→ **WORK TO BE COMPLETED**
The entries below are to be repeated verbatim, in full.

→ **EXERCISE DATA**
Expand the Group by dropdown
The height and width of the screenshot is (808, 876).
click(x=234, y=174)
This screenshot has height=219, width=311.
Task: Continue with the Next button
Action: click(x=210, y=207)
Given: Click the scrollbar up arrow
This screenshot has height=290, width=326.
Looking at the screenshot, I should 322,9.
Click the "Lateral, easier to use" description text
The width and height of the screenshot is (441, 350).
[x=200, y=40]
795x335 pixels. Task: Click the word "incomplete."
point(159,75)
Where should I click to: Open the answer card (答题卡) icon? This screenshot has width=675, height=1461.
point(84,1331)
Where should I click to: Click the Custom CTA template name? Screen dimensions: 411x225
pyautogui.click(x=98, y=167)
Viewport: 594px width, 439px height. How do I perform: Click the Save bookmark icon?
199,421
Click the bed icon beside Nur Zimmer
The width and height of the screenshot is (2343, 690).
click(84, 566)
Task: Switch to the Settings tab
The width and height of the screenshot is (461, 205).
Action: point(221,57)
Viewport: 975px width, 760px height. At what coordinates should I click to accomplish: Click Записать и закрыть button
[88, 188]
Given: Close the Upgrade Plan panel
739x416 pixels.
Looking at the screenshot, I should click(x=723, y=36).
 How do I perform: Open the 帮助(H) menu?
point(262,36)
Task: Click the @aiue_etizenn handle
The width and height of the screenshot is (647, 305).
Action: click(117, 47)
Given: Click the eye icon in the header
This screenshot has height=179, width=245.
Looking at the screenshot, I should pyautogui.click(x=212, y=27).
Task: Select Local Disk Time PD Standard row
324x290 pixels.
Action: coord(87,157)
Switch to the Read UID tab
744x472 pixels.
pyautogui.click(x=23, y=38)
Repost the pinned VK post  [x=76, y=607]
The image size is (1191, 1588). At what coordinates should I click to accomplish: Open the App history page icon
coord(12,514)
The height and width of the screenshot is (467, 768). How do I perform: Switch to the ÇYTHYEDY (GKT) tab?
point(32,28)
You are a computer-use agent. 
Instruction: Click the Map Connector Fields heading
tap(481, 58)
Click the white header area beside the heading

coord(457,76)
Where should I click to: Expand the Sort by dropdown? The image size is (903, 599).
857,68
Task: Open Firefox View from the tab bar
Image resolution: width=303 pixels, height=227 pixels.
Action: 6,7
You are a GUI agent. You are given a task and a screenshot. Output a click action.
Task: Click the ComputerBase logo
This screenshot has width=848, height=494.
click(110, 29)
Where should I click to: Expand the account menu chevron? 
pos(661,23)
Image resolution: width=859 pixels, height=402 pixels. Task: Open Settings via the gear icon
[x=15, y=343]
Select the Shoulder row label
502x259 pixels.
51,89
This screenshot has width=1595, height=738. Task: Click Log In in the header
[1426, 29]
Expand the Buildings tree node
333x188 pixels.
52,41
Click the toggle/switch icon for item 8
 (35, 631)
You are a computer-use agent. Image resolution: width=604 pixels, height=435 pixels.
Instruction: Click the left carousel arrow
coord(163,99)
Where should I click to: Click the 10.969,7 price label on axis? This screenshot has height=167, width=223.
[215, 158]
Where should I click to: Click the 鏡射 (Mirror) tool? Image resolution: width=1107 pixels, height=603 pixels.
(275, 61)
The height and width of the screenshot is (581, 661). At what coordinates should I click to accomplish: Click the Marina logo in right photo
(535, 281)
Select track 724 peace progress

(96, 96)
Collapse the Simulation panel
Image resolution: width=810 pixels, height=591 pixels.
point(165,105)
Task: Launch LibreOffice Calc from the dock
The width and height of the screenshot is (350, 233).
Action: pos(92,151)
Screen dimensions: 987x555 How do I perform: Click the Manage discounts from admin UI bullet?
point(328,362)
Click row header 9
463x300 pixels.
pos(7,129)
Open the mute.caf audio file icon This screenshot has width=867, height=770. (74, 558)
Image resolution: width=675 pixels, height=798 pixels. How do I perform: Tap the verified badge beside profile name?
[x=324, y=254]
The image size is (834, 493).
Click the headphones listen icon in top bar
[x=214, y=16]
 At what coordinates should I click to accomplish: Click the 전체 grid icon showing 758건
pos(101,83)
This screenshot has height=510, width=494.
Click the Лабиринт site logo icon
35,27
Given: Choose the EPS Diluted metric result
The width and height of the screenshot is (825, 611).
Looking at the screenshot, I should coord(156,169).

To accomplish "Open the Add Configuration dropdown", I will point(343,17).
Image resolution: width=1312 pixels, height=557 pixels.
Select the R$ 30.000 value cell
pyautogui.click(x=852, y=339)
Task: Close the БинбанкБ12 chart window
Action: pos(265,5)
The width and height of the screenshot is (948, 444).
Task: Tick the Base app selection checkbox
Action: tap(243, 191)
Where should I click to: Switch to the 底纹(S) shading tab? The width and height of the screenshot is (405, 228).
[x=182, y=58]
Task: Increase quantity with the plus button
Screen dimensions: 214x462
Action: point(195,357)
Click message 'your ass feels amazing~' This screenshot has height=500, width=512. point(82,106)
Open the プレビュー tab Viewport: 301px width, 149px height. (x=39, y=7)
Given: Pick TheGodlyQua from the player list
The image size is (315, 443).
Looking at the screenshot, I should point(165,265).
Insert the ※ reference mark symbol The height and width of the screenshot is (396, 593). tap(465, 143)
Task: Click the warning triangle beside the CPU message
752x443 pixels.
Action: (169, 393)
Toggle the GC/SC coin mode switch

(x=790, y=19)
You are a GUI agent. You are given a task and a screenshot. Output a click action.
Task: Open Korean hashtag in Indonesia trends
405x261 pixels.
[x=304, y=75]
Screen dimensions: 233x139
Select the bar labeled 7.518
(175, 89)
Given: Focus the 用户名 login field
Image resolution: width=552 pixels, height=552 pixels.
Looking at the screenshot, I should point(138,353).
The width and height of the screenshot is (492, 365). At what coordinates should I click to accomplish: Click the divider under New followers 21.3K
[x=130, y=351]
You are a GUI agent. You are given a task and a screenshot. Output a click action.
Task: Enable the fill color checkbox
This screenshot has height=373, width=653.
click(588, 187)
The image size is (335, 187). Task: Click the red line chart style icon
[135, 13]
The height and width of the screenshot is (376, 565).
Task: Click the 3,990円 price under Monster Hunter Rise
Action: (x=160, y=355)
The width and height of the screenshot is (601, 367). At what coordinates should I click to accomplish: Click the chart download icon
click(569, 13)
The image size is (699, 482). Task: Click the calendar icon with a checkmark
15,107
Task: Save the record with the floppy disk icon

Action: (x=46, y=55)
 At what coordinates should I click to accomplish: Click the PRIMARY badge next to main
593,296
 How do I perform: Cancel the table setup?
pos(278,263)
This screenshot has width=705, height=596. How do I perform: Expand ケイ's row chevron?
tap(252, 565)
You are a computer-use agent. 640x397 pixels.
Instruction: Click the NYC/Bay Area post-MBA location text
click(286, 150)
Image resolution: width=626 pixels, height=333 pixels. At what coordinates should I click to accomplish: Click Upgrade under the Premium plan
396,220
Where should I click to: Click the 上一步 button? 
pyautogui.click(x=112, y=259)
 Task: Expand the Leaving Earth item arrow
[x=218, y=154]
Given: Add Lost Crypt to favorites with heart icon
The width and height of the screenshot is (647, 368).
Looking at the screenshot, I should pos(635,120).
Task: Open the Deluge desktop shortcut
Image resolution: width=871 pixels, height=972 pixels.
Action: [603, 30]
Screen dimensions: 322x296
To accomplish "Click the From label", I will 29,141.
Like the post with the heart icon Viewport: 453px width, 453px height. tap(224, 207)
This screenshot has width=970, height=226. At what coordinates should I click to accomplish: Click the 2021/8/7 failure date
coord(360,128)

→ **SOLUTION FOR THIS PROBLEM**
Expand the Group by dropdown
The height and width of the screenshot is (808, 876).
click(x=234, y=174)
This screenshot has height=219, width=311.
Task: Continue with the Next button
Action: click(x=210, y=207)
Given: Click the scrollbar up arrow
This screenshot has height=290, width=326.
Looking at the screenshot, I should 322,9.
Click the "Lateral, easier to use" description text
The width and height of the screenshot is (441, 350).
[x=200, y=40]
795x335 pixels. Task: Click the word "incomplete."
point(159,75)
Where should I click to: Open the answer card (答题卡) icon? This screenshot has width=675, height=1461.
point(84,1331)
Where should I click to: Click the Custom CTA template name? Screen dimensions: 411x225
pyautogui.click(x=98, y=167)
Viewport: 594px width, 439px height. How do I perform: Click the Save bookmark icon?
199,421
Click the bed icon beside Nur Zimmer
The width and height of the screenshot is (2343, 690).
click(84, 566)
Task: Switch to the Settings tab
The width and height of the screenshot is (461, 205).
Action: point(221,57)
Viewport: 975px width, 760px height. At what coordinates should I click to accomplish: Click Записать и закрыть button
[88, 188]
Given: Close the Upgrade Plan panel
739x416 pixels.
Looking at the screenshot, I should click(x=723, y=36).
 How do I perform: Open the 帮助(H) menu?
point(262,36)
Task: Click the @aiue_etizenn handle
The width and height of the screenshot is (647, 305).
Action: click(117, 47)
Given: Click the eye icon in the header
This screenshot has height=179, width=245.
Looking at the screenshot, I should pyautogui.click(x=212, y=27).
Task: Select Local Disk Time PD Standard row
324x290 pixels.
Action: coord(87,157)
Switch to the Read UID tab
744x472 pixels.
pyautogui.click(x=23, y=38)
Repost the pinned VK post  [x=76, y=607]
The image size is (1191, 1588). At what coordinates should I click to accomplish: Open the App history page icon
coord(12,514)
The height and width of the screenshot is (467, 768). How do I perform: Switch to the ÇYTHYEDY (GKT) tab?
point(32,28)
You are a computer-use agent. 
Instruction: Click the Map Connector Fields heading
tap(481, 58)
Click the white header area beside the heading

coord(457,76)
Where should I click to: Expand the Sort by dropdown? The image size is (903, 599).
857,68
Task: Open Firefox View from the tab bar
Image resolution: width=303 pixels, height=227 pixels.
Action: 6,7
You are a GUI agent. You are given a task and a screenshot. Output a click action.
Task: Click the ComputerBase logo
This screenshot has width=848, height=494.
click(110, 29)
Where should I click to: Expand the account menu chevron? 
pos(661,23)
Image resolution: width=859 pixels, height=402 pixels. Task: Open Settings via the gear icon
[x=15, y=343]
Select the Shoulder row label
502x259 pixels.
51,89
This screenshot has width=1595, height=738. Task: Click Log In in the header
[1426, 29]
Expand the Buildings tree node
333x188 pixels.
52,41
Click the toggle/switch icon for item 8
 (35, 631)
You are a computer-use agent. Image resolution: width=604 pixels, height=435 pixels.
Instruction: Click the left carousel arrow
coord(163,99)
Where should I click to: Click the 10.969,7 price label on axis? This screenshot has height=167, width=223.
[215, 158]
Where should I click to: Click the 鏡射 (Mirror) tool? Image resolution: width=1107 pixels, height=603 pixels.
(275, 61)
The height and width of the screenshot is (581, 661). At what coordinates should I click to accomplish: Click the Marina logo in right photo
(535, 281)
Select track 724 peace progress

(96, 96)
Collapse the Simulation panel
Image resolution: width=810 pixels, height=591 pixels.
point(165,105)
Task: Launch LibreOffice Calc from the dock
The width and height of the screenshot is (350, 233).
Action: pos(92,151)
Screen dimensions: 987x555 How do I perform: Click the Manage discounts from admin UI bullet?
point(328,362)
Click row header 9
463x300 pixels.
pos(7,129)
Open the mute.caf audio file icon This screenshot has width=867, height=770. (74, 558)
Image resolution: width=675 pixels, height=798 pixels. How do I perform: Tap the verified badge beside profile name?
[x=324, y=254]
The image size is (834, 493).
Click the headphones listen icon in top bar
[x=214, y=16]
 At what coordinates should I click to accomplish: Click the 전체 grid icon showing 758건
pos(101,83)
This screenshot has height=510, width=494.
Click the Лабиринт site logo icon
35,27
Given: Choose the EPS Diluted metric result
The width and height of the screenshot is (825, 611).
Looking at the screenshot, I should coord(156,169).

To accomplish "Open the Add Configuration dropdown", I will point(343,17).
Image resolution: width=1312 pixels, height=557 pixels.
Select the R$ 30.000 value cell
pyautogui.click(x=852, y=339)
Task: Close the БинбанкБ12 chart window
Action: pos(265,5)
The width and height of the screenshot is (948, 444).
Task: Tick the Base app selection checkbox
Action: tap(243, 191)
Where should I click to: Switch to the 底纹(S) shading tab? The width and height of the screenshot is (405, 228).
[x=182, y=58]
Task: Increase quantity with the plus button
Screen dimensions: 214x462
Action: point(195,357)
Click message 'your ass feels amazing~' This screenshot has height=500, width=512. point(82,106)
Open the プレビュー tab Viewport: 301px width, 149px height. (x=39, y=7)
Given: Pick TheGodlyQua from the player list
The image size is (315, 443).
Looking at the screenshot, I should point(165,265).
Insert the ※ reference mark symbol The height and width of the screenshot is (396, 593). tap(465, 143)
Task: Click the warning triangle beside the CPU message
752x443 pixels.
Action: (169, 393)
Toggle the GC/SC coin mode switch

(x=790, y=19)
You are a GUI agent. You are given a task and a screenshot. Output a click action.
Task: Open Korean hashtag in Indonesia trends
405x261 pixels.
[x=304, y=75]
Screen dimensions: 233x139
Select the bar labeled 7.518
(175, 89)
Given: Focus the 用户名 login field
Image resolution: width=552 pixels, height=552 pixels.
Looking at the screenshot, I should point(138,353).
The width and height of the screenshot is (492, 365). At what coordinates should I click to accomplish: Click the divider under New followers 21.3K
[x=130, y=351]
You are a GUI agent. You are given a task and a screenshot. Output a click action.
Task: Enable the fill color checkbox
This screenshot has height=373, width=653.
click(588, 187)
The image size is (335, 187). Task: Click the red line chart style icon
[135, 13]
The height and width of the screenshot is (376, 565).
Task: Click the 3,990円 price under Monster Hunter Rise
Action: (x=160, y=355)
The width and height of the screenshot is (601, 367). At what coordinates should I click to accomplish: Click the chart download icon
click(569, 13)
The image size is (699, 482). Task: Click the calendar icon with a checkmark
15,107
Task: Save the record with the floppy disk icon

Action: (x=46, y=55)
 At what coordinates should I click to accomplish: Click the PRIMARY badge next to main
593,296
 How do I perform: Cancel the table setup?
pos(278,263)
This screenshot has width=705, height=596. How do I perform: Expand ケイ's row chevron?
tap(252, 565)
You are a computer-use agent. 640x397 pixels.
Instruction: Click the NYC/Bay Area post-MBA location text
click(286, 150)
Image resolution: width=626 pixels, height=333 pixels. At what coordinates should I click to accomplish: Click Upgrade under the Premium plan
396,220
Where should I click to: Click the 上一步 button? 
pyautogui.click(x=112, y=259)
 Task: Expand the Leaving Earth item arrow
[x=218, y=154]
Given: Add Lost Crypt to favorites with heart icon
The width and height of the screenshot is (647, 368).
Looking at the screenshot, I should pos(635,120).
Task: Open the Deluge desktop shortcut
Image resolution: width=871 pixels, height=972 pixels.
Action: [603, 30]
Screen dimensions: 322x296
To accomplish "Click the From label", I will 29,141.
Like the post with the heart icon Viewport: 453px width, 453px height. tap(224, 207)
This screenshot has width=970, height=226. At what coordinates should I click to accomplish: Click the 2021/8/7 failure date
coord(360,128)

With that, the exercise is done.